Thanks guys and hope the Photobucket links work.


----------



## Carl_n_Flo

The links worked fine, but you appear to have either deleted or moved the photographs within Photobucket.

Once you have linked the photos to a forum, you have to leave them there for the forums to access them, otherwise all we see is what we see above.

EDIT & PS = All seems fine now....


----------



## aldra

I'm confused

You have something not right

The dealer says he will sort it at a time convenient to you

What's not to like??

Get it sorted and finished

Aldra


----------



## Nethernut

Agree with Aldra, you have a problem, your dealer is offering to look at it - that would be my first line of action. When they have looked at it and given their opinion then you can decide what to do.  You have a warranty - use it!


----------



## aldra

I'm confused

You have something not right

The dealer says he will sort it at a time convenient to you

What's not to like??

Get it sorted and finished

Aldra


----------



## deefordog

Carl_n_Flo said:


> The links worked fine, but you appear to have either deleted or moved the photographs within Photobucket.
> 
> Once you have linked the photos to a forum, you have to leave them there for the forums to access them, otherwise all we see is what we see above.

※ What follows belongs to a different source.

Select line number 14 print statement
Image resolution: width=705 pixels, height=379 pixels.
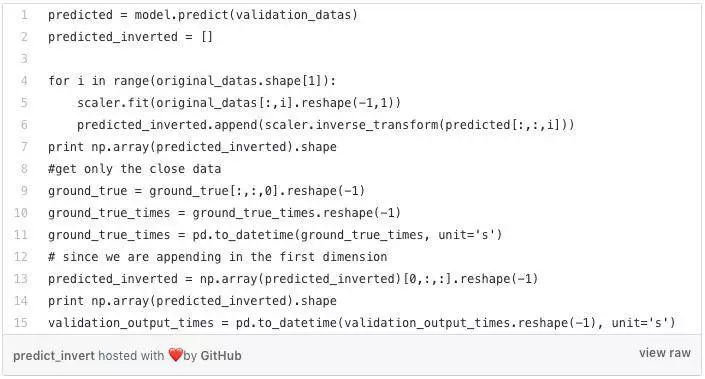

Do you actually see the two photos or just the links? I see the photos but I'm guessing you don't?

I've put the two photos back in their original folder and source so should be ok now.


----------



## PF13

I can see both photos.


----------



## kimbo4x4

Whats inside the motor home at theses two places ? Has inner wall been "compromised"

Speak to Swift - they may have had the problem before and have identified a "fix" - then get it repaired to manufacturers spec. under dealers warranty.


----------



## cabby

I am confused as well, but not twice like some on here. :wink: :wink: 
get it to the dealer NOW to have a look, see what they say and take it from there to arrange when they can have it back to sort it, as it may have to go back to Swift. But your warranty is through the dealer.

cabby


----------



## deefordog

Have spoken to the dealer and, as we have notified them before the warranty's up, have kindly offered to have a look at the problem AND carry out any remedial work at a time to suit us, be it November, December or January.

Fuller Leisure to our rescue again :wink:


----------